The code is the following:

i[a_,b_][C_s]:=ReplacePart[C,{a->C[[b]],b->C[[a]]}]
p[a_,b_][C_s]:=ReplacePart[C,{{a,2}->C[[b,2]],{b,2}->C[[a,2]]}]
S[a_,b_][A]:=A/.Cs:>Block[{xa=C[[a,2]],xb=C[[b,2]]},(I/h[xa-xb])p[a,b][C]+i[a,b][C]]


I do not understand how the last line can work; what is de Cs' referring to?

• Yes, it is possible, although you may want to use the format carefully. A possible duplicate: How can I overload a function with multiple bracket-slots. See also: (5686494 on StackOverflow), (9741), (544). Feb 8, 2016 at 15:39
• In this particular example, I think the s after the C_ is not valid. You could have C_List and then only arguments of type List would work there. But I don't know of a s type Feb 8, 2016 at 15:41
• @Jason It should be clarified that it's only invalid (or, more accurately, not useful) by default -- if the user has implemented, or intends to implement/use the head s, then it's perfectly valid to use C_s in a pattern. It means a single argument with head ('type') s. Feb 8, 2016 at 15:52
• Is it possible you meant for C_s to actually read C_S? As written, it will match to s[...] but not S[...]. Feb 8, 2016 at 16:57
• Don't use C - it's a reserved symbol.
– Jens
Feb 8, 2016 at 18:14

First question: See How can I overload a function with multiple bracket-slots so f[a][b] and f[a] can coexist?, and the comments.

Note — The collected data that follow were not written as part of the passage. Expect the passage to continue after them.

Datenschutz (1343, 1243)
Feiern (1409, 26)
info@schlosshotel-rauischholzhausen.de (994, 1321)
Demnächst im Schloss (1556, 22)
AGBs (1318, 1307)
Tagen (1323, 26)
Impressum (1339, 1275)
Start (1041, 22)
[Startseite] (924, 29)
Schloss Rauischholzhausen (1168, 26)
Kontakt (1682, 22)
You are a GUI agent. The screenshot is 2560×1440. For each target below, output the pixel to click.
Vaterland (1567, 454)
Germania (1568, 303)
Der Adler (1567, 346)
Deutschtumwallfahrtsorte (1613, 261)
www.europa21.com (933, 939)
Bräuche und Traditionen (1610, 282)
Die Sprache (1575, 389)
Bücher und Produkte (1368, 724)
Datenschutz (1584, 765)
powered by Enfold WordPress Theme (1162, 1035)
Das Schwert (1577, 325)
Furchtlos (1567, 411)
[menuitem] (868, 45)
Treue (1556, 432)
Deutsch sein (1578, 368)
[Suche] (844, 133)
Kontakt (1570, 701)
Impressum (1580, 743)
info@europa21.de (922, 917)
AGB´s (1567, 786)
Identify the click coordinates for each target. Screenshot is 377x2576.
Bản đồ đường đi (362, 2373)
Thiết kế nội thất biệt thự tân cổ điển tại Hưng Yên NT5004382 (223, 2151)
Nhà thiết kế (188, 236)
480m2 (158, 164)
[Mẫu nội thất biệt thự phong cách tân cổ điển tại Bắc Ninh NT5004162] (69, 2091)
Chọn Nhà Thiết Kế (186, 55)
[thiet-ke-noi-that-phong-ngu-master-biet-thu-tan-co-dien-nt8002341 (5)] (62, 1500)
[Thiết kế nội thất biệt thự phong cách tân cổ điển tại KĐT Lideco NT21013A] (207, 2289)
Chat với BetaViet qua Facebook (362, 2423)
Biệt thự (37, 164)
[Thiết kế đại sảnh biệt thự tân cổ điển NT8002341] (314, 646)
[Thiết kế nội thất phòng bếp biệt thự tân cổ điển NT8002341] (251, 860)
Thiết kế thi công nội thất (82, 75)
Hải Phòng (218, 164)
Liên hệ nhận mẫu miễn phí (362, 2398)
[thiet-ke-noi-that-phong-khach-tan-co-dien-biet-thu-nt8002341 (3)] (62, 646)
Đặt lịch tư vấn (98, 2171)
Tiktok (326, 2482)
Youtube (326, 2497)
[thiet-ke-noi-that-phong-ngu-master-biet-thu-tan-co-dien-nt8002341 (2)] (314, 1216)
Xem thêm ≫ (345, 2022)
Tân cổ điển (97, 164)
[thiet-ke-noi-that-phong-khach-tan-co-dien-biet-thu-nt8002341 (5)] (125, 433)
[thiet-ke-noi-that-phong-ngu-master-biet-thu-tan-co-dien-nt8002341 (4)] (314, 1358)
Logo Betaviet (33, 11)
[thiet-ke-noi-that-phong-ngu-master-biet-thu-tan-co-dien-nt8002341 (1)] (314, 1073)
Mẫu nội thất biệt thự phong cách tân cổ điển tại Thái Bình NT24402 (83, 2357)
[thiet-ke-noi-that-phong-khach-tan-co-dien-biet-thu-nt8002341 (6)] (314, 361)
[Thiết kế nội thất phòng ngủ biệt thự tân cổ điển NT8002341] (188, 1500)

Second question: Without the s, C_ is a pattern which we can call C on the right hand side. (It seems like you understand this.)

With the s included, C_s is likewise a pattern that we can call C, but it only matches expressions with head s. (Head might be thought of like 'type' in other languages.) You can test the head of any expressions with

Head/@{ f[x], f[x][y], {x}, x+y, x*y, x }


{f, f[x], List, Plus, Times, Symbol}

The quick answer is that C_s will only match an expression that looks like s[ ... ]. Thus, you get something like this:

f[x_][C_s] := foo[ x, C ]

f[x][ y ]


f[x][y]

f[x][ s[y] ]


foo[ x, s[y] ]

Note that C on the right hand side includes both the symbol s and its arguments.

Be careful of

f[x][ s ]


f[x][s]

This is because Head[s] evaluates to Symbol. This is true even if you have definitions for things like s[x_], as long as s itself hasn't been given definitions with = or :=.

Edit

(I initially misread the question, and thought 'Cs' referred to the individual C's and s's, not the symbol Cs.)

Addressing the last line of the question, Cs is not defined anywhere in the code you've given. As written, the right hand side of the last line will replace literal occurrences of Cs with Block[...].

However, since the left hand side of the := contains A and not A_, the only possible value of A on the right hand side is the literal symbol A`. (It is very likely this is a mistake.)